Howdy - Face authentication for Linux

Markus Kolb -

A few days ago I've added a little bit of OpenCV-based Artificial Intelligence to my Linux laptop.
I've been wondering about the password prompt and ever and ever typing in this password after resume from sleep. But auto-login without password doesn't seem to be a good idea for a laptop.
So there is this small web cam above the display and I've found the Howdy-project which provides a plugin for the PAM-framework of Linux. At the moment there is only a Python version, but it is quite performant and works.
Howdy detects users' faces in front of their computer with the help of a webcam and log them in without password.

Well, on OpenSUSE not just out of the box.

There is a link to OpenSUSE wiki which points to this OBS RPM repository.
But these packages doesn't work at the moment of writing this in my environment. The python-dlib version is outdated and there are some other bugs in packaging.
So I've fixed this in my repository branch.
My branch would be merged to dmafanasyev with requests 903870 and 903869.

Because you could also install python-dlib with pip3 the python3-dlib RPM is only a recommendation. But the RPM is comfortable.

Installation

Now you can install the 2 fixed RPMs with your package manager.

It will provide the howdy command line tool and the PAM plugin.

Permissions

The users in need for video/face auth have to be allowed to access the webcam device. This should be done with adding them to the Unix group video (if not already done).

sudo config (default variant)

Also by default howdy needs sudo permission to run it as root by the user.

This could be done with the line
%wheel ALL=(root) NOPASSWD: /usr/bin/howdy *
in /etc/sudoers.

With this example the user needs to be also in the wheel group.

pkexec script (alternative variant)

#!/bin/sh
export PATH="/usr/bin:/bin"

pkexec env DISPLAY=$DISPLAY XAUTHORITY=$XAUTHORITY howdy "$@"
exit $?

Configuration of howdy

The config is in /usr/lib64/security/howdy/config.ini.
The following settings I've changed from the default values:

# Print that face detection is being attempted
detection_notice = false

# Do not print anything when a face verification succeeds
no_confirmation = true

These two settings make problems with the xfce4-screensaver locking if you use it with defaults.

And of course set the

# The path of the device to capture frames from
# Should be set automatically by an installer if your distro has one
device_path = /dev/video0

for your device.

Test your setup

Now run howdy test or your pkexec script.

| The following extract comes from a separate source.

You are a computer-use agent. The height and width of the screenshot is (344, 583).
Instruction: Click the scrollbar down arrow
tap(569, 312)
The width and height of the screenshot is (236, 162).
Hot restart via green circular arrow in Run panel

A small window should pop up and your webcam should be activated and its view should be shown in the window. A red circle is going around detected faces.

Howdy Test window example

Detect your own user face

Enter the command howdy add and follow the description on screen to add some recording data of your face to a local database /usr/lib64/security/howdy/models/$USER.dat.
I've also created a symbolic link root.dat -> $USER.dat on my laptop.

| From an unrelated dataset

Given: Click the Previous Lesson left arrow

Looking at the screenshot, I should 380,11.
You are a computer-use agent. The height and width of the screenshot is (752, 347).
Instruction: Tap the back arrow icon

Some traps of face recognition

It is good practice to repeat the howdy add at least 5-10 times for each situation.

In situations I understand...

  • With/without glasses
  • Different spatial environments
  • Different day time/light situations
  • Different makeup, stylings

If the beard is shaved you'll need your password and howdy add your new look. ;-)

I've now around 25 face models added for my user. The list can be shown with howdy list. (Help with howdy --help)
It is recognizing my face about 90% at the first try, and for sure I'll need to add some more records to be always faster then with my password.

Last steps

You are not yet finished with your setup...

PAM configuration

You should prefer to add this face recognition authentication to a bunch of auth variants where it makes mostly sense.

I've choosen (which depends a little bit on your graphical environment)...

/etc/pam.d/gnomesu-pam
/etc/pam.d/polkit-1
/etc/pam.d/sudo
/etc/pam.d/sudo-i
/etc/pam.d/xdm
/etc/pam.d/xfce4-screensaver

Just add the line

auth     sufficient     pam_python.so      /usr/lib64/security/howdy/pam.py

as first entry to your PAM config files.

Disable passwordless sudo afterwards

As now we have setup a fast option to authenticate your sudo commands with your face, you can disable the often used passwordless sudo config.

So remove the NOPASSWD from your line in /etc/sudoers like

%wheel ALL=(ALL) NOPASSWD ALL

will become

%wheel ALL=(ALL) ALL

Fallback option

The fallback option is happening out of the box.
If your face is not recognized as a valid user, your login is enabled to enter a password or for your other configured PAM methods.

Résumé

Howdy provides a nice modernisation for your Linux desktop.
If you are in need of top safe, hack proof box you should go the way with hardware cryptographic tokens or stay at least with secure passwords.

For the normal day to day Linux user it is a more than welcome diversion.